Post #1 is about USV Sessions #1

PAREKH:

And one of the things that I’m trying to figure out in a lot of these examples is
which of the systems that have lower friction points. Like Del.icio.us, where you would
assume that a lot more people, because it’s easier to put tags in, are participating and
contributing to the system as opposed to just taking things out, and one of the things we
need to be mindful about in all the peer to peer conversation is how do you make these
systems more efficient? How do you get more people to participate, whether it’s trust
factors, shyness factors, learning the tools. Whatever the element is of that system.

————————-
A test case…

You know, you could take, say Ares Galaxy, an open source p2p app and modify it to have a Flickr like user interface appearance, add metadata to the image file format and have a free, open source alternative to Flickr. It might have a catchy name like OINk for Open Image NetworK. It could be the second sourceforge project I start that I don?t have enough time to devote to :) Maybe I?ll make time.

…. Just solved a technical problem. If OINk was running on the same server as apache(your blog) and you mapped yourblog.com/images/ to the OINk down/upload directory then you could kill two birds with one stone. OINk could have a web interface so you wouldn’t need to host the server on your desktop computer, solving the portability issues Jeff was talking about earlier.

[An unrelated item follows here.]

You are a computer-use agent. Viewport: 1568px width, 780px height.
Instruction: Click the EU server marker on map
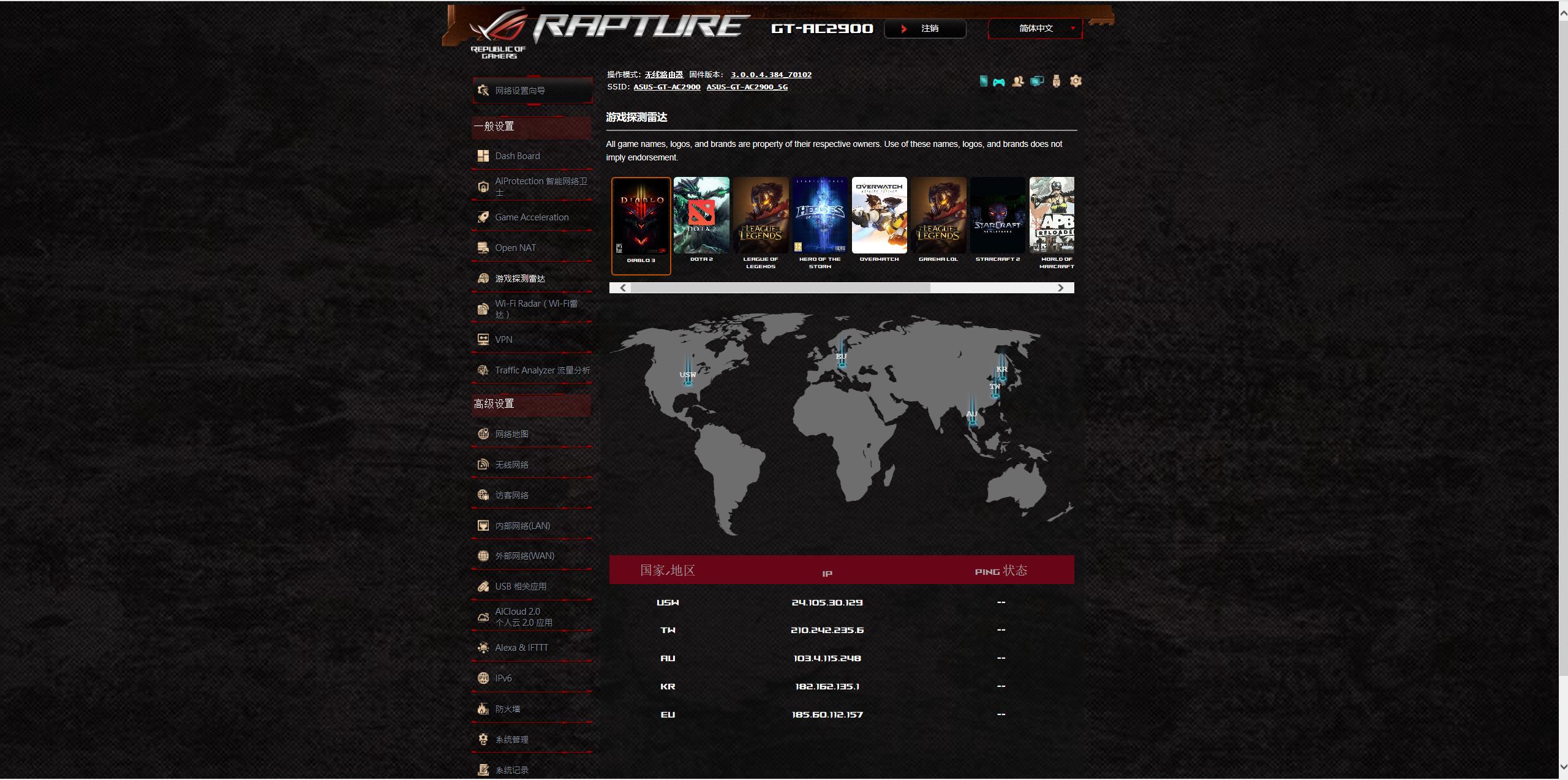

Maybe Google thinks this is all possible and knows that truly open APIs and web services are going to use more bandwith than even video which would explain why they bought all of that dark fiber. If the economists are right (there should have been a few at the USV Conference IMO) and human wants are unlimited then we’ll continue to find ways to use bandwidth even after the big web companies we now see as eternal fixtures are gone and we’re all hosting our own email, images, podcasts, video, etc. on our own servers shared over next generation P2P networks. Looks like we’re about to find the limits of emergent order. A potential libertarian utopia? Would it freak people out if no reassuring figurehead was in power?